▸ Your assignment
Find all lines below containing the string "chat" and return them.

▸ Excerpted data
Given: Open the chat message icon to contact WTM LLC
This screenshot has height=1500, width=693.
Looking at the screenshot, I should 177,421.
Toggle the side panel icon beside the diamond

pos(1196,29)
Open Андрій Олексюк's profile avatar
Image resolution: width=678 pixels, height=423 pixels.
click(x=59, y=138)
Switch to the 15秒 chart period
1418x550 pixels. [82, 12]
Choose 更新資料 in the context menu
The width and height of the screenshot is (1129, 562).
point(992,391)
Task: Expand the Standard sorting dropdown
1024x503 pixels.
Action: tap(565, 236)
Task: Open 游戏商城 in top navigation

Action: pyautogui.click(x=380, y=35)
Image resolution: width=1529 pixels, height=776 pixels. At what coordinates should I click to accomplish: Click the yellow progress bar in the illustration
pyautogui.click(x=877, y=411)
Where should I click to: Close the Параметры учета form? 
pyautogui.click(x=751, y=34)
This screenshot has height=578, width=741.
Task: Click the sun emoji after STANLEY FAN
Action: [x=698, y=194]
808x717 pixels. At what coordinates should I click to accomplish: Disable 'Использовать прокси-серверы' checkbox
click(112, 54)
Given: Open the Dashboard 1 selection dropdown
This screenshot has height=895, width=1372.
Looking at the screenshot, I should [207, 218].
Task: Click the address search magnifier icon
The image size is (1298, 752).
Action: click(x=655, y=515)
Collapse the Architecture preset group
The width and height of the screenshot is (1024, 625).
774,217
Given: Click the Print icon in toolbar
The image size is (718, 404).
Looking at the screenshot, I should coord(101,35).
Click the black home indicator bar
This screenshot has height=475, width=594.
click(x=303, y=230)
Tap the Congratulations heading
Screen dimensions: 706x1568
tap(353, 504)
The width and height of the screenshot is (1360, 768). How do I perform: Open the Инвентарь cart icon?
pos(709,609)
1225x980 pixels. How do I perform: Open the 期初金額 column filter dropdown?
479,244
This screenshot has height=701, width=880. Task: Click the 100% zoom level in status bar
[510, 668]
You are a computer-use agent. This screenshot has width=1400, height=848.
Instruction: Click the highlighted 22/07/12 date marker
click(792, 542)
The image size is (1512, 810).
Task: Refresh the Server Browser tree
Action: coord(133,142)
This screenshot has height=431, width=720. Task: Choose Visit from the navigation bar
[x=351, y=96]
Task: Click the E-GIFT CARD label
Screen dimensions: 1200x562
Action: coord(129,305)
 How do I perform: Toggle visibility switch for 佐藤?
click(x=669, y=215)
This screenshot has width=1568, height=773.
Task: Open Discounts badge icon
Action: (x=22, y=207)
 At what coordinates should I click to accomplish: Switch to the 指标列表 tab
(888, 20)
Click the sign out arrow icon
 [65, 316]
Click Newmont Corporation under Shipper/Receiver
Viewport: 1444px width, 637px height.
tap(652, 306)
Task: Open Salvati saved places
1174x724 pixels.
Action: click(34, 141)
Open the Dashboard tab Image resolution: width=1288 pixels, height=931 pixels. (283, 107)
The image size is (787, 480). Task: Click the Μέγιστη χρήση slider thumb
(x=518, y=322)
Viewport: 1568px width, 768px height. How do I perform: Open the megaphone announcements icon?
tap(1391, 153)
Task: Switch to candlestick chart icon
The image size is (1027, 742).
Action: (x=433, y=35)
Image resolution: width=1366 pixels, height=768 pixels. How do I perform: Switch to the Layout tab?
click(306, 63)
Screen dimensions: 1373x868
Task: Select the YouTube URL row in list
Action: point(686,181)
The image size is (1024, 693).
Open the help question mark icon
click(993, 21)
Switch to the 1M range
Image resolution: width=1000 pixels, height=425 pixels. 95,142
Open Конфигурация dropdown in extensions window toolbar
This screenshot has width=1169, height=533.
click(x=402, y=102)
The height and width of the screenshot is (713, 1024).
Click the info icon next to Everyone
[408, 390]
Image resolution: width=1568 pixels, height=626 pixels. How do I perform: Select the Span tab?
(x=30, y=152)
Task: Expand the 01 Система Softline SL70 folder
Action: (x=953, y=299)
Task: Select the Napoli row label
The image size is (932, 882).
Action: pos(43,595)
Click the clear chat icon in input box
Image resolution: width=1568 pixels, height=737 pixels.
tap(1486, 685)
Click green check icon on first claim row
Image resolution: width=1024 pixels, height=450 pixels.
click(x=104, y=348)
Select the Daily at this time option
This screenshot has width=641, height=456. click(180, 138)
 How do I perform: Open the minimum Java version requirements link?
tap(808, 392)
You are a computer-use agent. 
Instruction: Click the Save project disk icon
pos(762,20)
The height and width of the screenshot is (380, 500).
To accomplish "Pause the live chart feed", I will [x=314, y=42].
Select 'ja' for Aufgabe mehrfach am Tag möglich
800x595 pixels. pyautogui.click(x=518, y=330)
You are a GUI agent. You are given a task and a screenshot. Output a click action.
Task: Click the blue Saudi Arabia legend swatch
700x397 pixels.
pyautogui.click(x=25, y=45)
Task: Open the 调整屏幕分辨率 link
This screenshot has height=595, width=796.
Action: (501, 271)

▸ Answer to this task
Given: Open the chat message icon to contact WTM LLC
Click the clear chat icon in input box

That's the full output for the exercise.